Start of Records to process

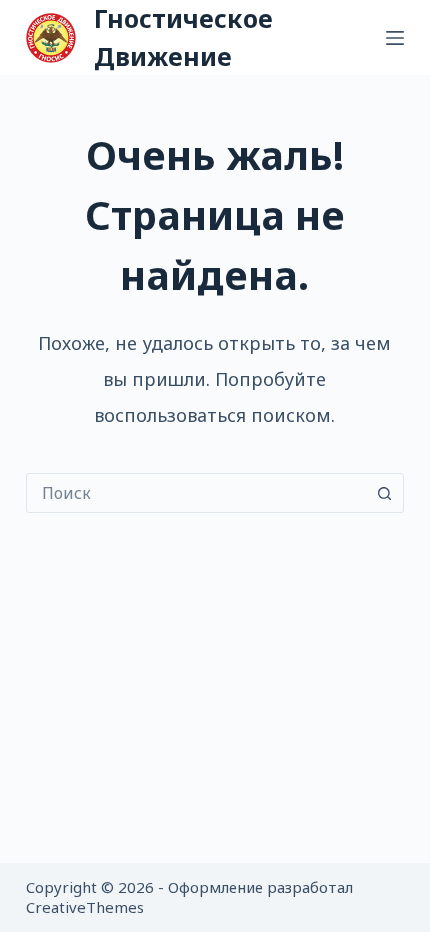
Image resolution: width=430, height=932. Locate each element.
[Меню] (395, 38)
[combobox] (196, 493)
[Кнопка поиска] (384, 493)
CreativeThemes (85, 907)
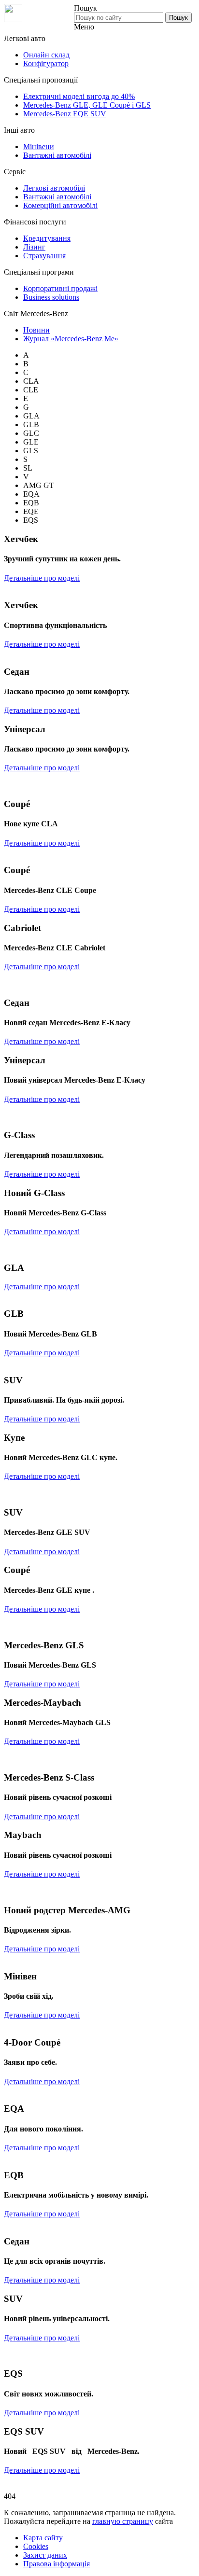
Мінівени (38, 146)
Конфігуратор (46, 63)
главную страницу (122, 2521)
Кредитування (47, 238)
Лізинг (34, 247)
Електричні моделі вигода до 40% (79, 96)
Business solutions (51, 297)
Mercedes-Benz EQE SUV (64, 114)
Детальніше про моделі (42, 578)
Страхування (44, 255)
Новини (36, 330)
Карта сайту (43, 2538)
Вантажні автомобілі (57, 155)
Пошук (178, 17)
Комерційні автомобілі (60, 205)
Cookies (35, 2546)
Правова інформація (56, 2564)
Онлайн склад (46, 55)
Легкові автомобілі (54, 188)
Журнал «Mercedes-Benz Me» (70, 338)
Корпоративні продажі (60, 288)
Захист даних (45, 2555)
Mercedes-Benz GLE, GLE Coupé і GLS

End of Records to process

• The problem:
Every line from the one holding "Мінівени (38, 146)" through the last line of the listing above should be set down exactly, and nothing more.

• Solution:
Мінівени (38, 146)
Конфігуратор (46, 63)
главную страницу (122, 2521)
Кредитування (47, 238)
Лізинг (34, 247)
Електричні моделі вигода до 40% (79, 96)
Business solutions (51, 297)
Mercedes-Benz EQE SUV (64, 114)
Детальніше про моделі (42, 578)
Страхування (44, 255)
Новини (36, 330)
Карта сайту (43, 2538)
Вантажні автомобілі (57, 155)
Пошук (178, 17)
Комерційні автомобілі (60, 205)
Cookies (35, 2546)
Правова інформація (56, 2564)
Онлайн склад (46, 55)
Легкові автомобілі (54, 188)
Журнал «Mercedes-Benz Me» (70, 338)
Корпоративні продажі (60, 288)
Захист даних (45, 2555)
Mercedes-Benz GLE, GLE Coupé і GLS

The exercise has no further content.